Texte du document

··········

Par support > Pièces de théâtre > Angélique et Médor

 

1711

(Florent Carton dit) Dancourt, Angélique et Médor

Bruxelles, J. de Gouek, 1711

Opéra à domicile

On apprend à la première scène de cette petite comédie que Monsieur Guillemin veut faire représenter un opéra chez lui pour séduire Isabelle. Pour venir en aide à Éraste, amoureux d'Isabelle, Lisette imagine de les faire engager lui et son valet par Monsieur Guillemin, comme chanteurs.

LISETTE

Monsieur Guillemin, pour plaire à sa maîtresse, veut lui donner un grand régal.

[...]

ÉRASTE

Et quel régal prétend-il lui donner ?

LISETTE

Devinez.

ÉRASTE

Dis-le moi, je te prie, je ne sais point deviner.

LISETTE

Un opéra.

ÉRASTE

Isabelle va aujourd'hui à l'opéra ?

··········

Entrées

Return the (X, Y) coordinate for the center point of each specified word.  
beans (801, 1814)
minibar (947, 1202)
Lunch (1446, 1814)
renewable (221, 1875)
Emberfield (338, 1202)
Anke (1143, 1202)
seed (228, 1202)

··········

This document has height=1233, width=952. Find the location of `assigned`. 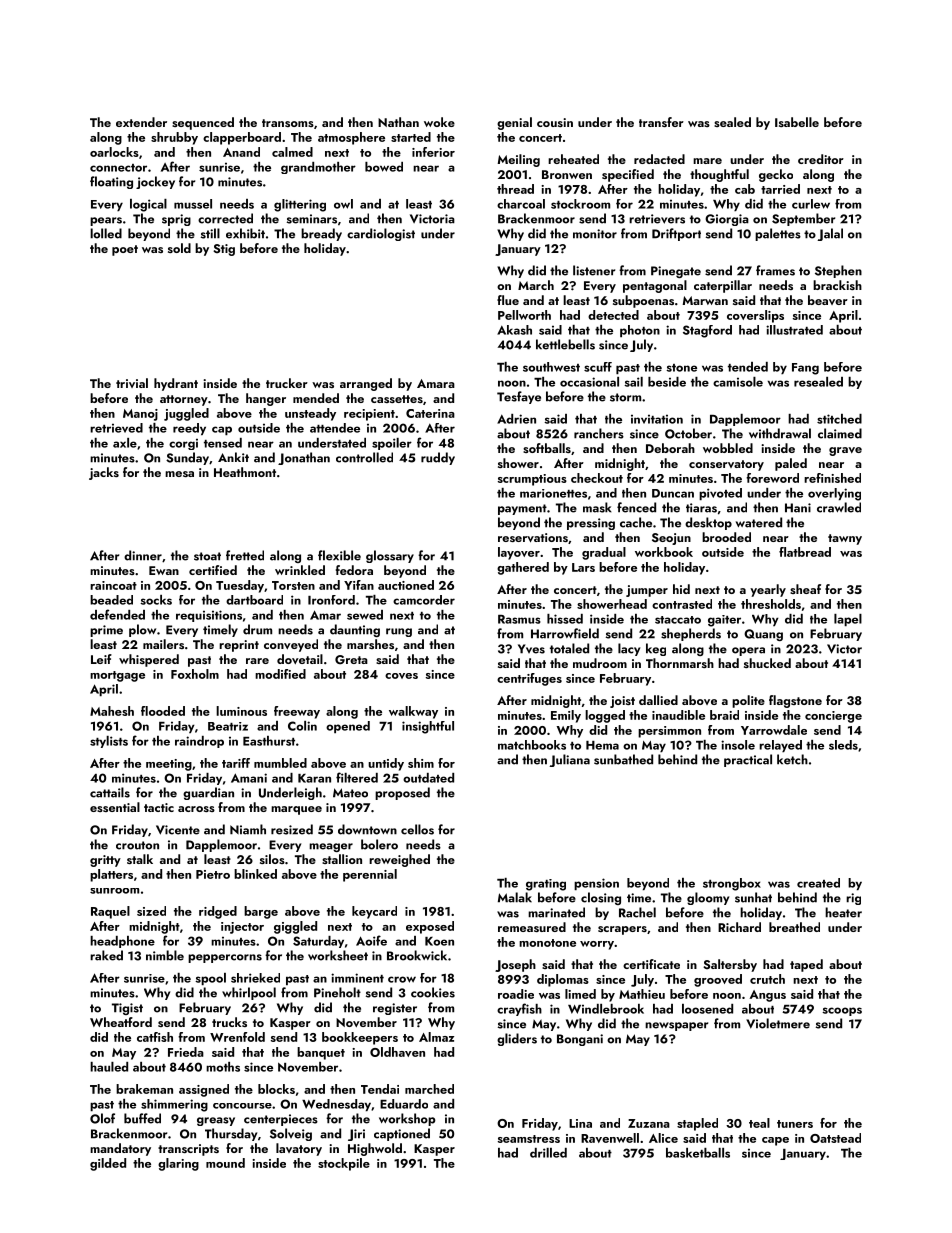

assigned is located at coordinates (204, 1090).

··········

Écrivez la suite de la scène d'Angélique et Médor, à partir de la dernière réplique d'Éraste.

Réponse
LISETTE

Non, c'est un opéra que l'on chantera ici et où Isabelle même doit chanter.

ÉRASTE

Mais vraiment, voilà une grosse dépense.

LISETTE

Oh, ce ne sera qu'un diminutif d'opéra.

ÉRASTE

Mais de quel secours nous peut être ce dessein où il est de faire un opéra ?

LISETTE

Il cherche des musiciens de tous côtés.

MERLIN

Voilà une marchandise bien rare. Il n'aura pas de peine à en trouver, les rues en sont pleines ; ce n'est pas que les bons se font bien valoir, et l'on n'en trouve pas comme on veut.

LISETTE

Va, va, les plus médiocres seront excellents ici. Nous n'avons pas affaire à un habile homme. Je lui ai dit que j'en connaissais d'admirables.

MERLIN

Ah, je te vois venir, tu nous vas faire chanter à l'opéra.

LISETTE

Justement.

MERLIN

Je m'en suis bien douté.

ÉRASTE

Mais je ne sais presque point chanter.

LISETTE

Je serai bien de la partie, moi qui ne fais que hurler. Vous ferez comme vous pourrez, et vous aurez du moins ainsi les moyens d'entretenir Isabelle et de la disposer, s'il est possible, à se délivrer de la tyrannie où elle est.

ÉRASTE

Je ferai ce que tu voudras.

MERLIN

Mais moi qui ne sais point chanter du tout...

LISETTE

Tu moucheras les chandelles.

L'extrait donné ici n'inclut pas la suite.